No One Needs Effectiveness

No One Needs Effectiveness

Let’s face it. Few indeed are the executives, managers, investors and even workers who see more effectiveness – more effective ways of working, less waste, quicker delivery, lower costs – as the answer to getting their own personal needs met. As a relevant personal strategy.

Here’s just a few of the needs I’ve seen improved effectiveness meet, on those rare occasions where it has happened:

Affection, appreciation, autonomy, belonging, cooperation, communication, closeness, community, companionship, compassion, consideration, consistency, ego, empathy, inclusion, intimacy, love, mutuality, respect/self-respect, safety, security, stability, support, to know and be known, to see and be seen, to understand and be understood, trust, movement/exercise, safety, authenticity, integrity, presence, joy, humour, beauty, ease, equality, harmony, inspiration, order, choice, freedom, independence, space, spontaneity, awareness, celebration of life, challenge, clarity, competence, consciousness, contribution, creativity, discovery, mastery, artistry, growth, hope, learning, participation, purpose, self-expression, stimulation, to matter, understanding.

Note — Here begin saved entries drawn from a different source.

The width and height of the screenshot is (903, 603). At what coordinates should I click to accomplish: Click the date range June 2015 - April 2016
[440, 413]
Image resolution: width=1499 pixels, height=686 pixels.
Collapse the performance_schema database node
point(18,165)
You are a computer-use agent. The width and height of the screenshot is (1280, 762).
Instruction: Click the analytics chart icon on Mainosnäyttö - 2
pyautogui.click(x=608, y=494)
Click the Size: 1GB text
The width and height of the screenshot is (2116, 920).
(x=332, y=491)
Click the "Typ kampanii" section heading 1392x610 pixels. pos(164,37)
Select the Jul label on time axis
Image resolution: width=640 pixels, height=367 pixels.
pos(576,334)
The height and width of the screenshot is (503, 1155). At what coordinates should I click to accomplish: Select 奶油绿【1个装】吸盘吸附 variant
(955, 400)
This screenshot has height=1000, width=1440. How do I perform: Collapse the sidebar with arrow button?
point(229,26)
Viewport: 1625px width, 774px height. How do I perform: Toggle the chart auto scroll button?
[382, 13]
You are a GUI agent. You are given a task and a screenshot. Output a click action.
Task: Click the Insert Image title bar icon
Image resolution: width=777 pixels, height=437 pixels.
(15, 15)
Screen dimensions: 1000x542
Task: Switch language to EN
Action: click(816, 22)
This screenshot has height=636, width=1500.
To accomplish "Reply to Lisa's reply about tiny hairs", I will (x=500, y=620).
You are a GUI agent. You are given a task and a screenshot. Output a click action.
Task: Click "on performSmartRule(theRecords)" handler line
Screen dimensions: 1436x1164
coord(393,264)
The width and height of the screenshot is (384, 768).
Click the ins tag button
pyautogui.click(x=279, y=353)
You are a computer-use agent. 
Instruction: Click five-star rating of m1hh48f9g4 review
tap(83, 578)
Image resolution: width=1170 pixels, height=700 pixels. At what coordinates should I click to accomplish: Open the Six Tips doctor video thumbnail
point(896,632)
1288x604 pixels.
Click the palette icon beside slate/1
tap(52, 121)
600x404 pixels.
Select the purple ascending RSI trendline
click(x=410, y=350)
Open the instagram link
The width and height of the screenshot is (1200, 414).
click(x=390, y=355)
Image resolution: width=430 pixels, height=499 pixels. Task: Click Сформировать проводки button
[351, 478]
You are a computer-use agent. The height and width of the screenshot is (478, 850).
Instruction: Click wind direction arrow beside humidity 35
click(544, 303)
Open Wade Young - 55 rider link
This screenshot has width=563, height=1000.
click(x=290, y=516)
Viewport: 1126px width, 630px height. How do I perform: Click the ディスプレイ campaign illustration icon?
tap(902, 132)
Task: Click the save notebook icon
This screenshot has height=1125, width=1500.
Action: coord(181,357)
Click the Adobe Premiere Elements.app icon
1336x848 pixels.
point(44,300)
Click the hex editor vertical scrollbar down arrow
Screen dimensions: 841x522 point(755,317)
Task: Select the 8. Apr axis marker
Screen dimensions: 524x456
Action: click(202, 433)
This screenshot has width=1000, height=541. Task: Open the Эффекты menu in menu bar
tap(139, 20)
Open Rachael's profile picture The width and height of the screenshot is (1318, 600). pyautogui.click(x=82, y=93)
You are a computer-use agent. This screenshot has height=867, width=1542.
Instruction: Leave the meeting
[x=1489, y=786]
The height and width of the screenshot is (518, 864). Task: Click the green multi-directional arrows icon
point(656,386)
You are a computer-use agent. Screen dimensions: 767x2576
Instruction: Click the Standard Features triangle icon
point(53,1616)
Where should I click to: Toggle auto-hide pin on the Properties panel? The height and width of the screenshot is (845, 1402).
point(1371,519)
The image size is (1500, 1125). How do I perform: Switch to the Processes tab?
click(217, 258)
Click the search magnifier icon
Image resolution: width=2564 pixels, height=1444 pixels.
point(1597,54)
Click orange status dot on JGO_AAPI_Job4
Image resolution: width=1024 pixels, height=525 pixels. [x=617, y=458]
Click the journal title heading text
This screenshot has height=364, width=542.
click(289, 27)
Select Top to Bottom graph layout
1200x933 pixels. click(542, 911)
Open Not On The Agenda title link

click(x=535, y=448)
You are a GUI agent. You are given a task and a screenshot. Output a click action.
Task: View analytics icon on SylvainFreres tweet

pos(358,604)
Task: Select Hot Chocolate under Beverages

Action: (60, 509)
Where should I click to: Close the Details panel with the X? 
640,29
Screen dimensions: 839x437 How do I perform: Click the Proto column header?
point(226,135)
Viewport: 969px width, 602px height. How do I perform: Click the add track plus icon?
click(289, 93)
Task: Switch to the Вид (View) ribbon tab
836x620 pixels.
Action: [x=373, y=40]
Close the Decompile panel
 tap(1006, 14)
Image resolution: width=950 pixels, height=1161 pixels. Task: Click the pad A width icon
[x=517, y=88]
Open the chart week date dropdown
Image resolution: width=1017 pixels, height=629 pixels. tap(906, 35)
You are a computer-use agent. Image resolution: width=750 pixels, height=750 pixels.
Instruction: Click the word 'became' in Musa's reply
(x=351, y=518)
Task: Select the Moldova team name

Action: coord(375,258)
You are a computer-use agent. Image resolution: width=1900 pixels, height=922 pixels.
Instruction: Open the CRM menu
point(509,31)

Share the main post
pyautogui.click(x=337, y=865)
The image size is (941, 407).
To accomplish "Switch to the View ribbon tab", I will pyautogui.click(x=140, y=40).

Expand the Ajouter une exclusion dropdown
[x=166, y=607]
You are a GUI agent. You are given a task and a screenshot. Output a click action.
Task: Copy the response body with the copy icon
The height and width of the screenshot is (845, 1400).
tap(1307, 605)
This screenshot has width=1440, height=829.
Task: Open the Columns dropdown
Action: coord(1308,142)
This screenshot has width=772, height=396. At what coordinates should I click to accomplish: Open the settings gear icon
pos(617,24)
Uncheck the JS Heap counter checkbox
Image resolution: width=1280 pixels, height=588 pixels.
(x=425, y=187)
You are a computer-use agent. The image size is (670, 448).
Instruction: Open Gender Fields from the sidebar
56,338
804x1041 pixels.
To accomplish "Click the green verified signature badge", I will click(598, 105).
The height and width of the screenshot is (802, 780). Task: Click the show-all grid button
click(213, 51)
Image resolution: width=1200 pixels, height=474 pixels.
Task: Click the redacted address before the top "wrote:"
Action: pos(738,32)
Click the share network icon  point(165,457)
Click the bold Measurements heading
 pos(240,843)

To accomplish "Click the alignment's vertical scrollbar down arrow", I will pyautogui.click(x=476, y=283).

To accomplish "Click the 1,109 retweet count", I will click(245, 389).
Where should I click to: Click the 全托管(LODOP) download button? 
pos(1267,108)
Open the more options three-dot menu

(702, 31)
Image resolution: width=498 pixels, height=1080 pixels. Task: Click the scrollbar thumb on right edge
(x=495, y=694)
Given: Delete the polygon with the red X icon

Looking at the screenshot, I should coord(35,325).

Some pay lip-service to effectiveness on behalf of that faceless thing we call “the organisation”. But my own experience tells me their heart is rarely in it.

But the plain fact of the matter is: if folks chose to see increased effectiveness (a.k.a. Rightshifting) as a viable and valid strategy for getting their own and others’ needs met, many more would act to improve effectiveness.

I personally believe awesomely effective organisations are places when folks see their own and their community’s needs met much more often, and to much greater positive effect. Other folks, it seems, do not share this belief.

And this makes me sad. Both for them, for myself, and for the wider world.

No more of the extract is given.